Montana St Alum wrote: ↑Fri Feb 24, 2023 7:13 am
Lots of strategies might work. If your plan is to ski alpine until forced to drop a knee, you'd best be able to drop a knee.
It's not that I'm not flexible enough, and can do those flat, walking drills, it trying to do that while moving. Think of it like the difference between standing on one leg, and standing on one leg with your foot on an inflatable ball. I'm sure it'd be easier in plastic tele' boots and more resort like skis, but I'm "dancing with the one I brought."
On BC trails, I can split some, but not turn because of the rut, and at the resort I have the openness (no rut) for turns but not the stability (edge/base tracking) to split. Hence I like the prior mention of "alpine ski until you're forced to split for fore-aft stability" methodology.

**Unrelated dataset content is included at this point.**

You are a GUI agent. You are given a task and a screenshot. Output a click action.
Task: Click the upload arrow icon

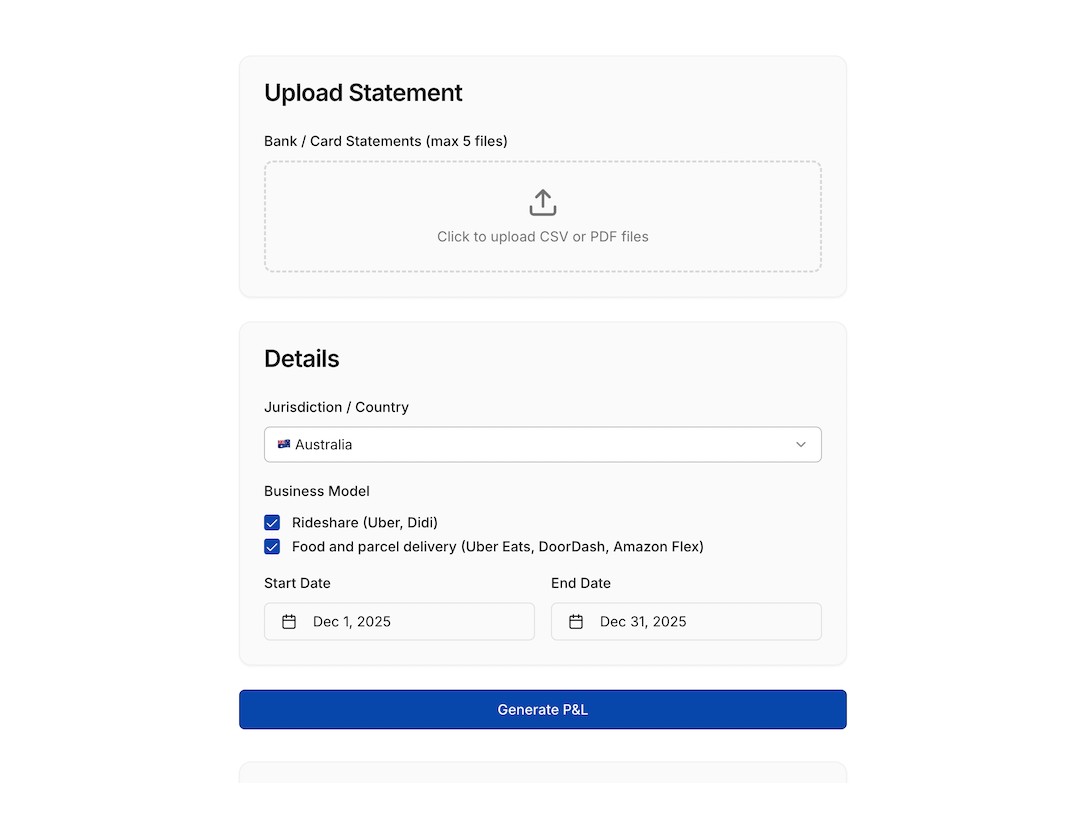[542, 203]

It's also why I went up Rollins Pass Road hoping I could ski down (not pole down) as it would:
1. have enough snow for the skis to track, make their own groove
2. be wide enough to make turns
3. be a gentle enough slope to not worry about going too fast ( 'form before speed' )
4. be long enough to get repetitive practice ala ANWR "drill, baby, drill"
If timing works out, maybe I can find a steeper road that is NOT along an old railroad grade (3% max or so; too gentle to get good glide) after a decent snow to ski(n) up and ski down.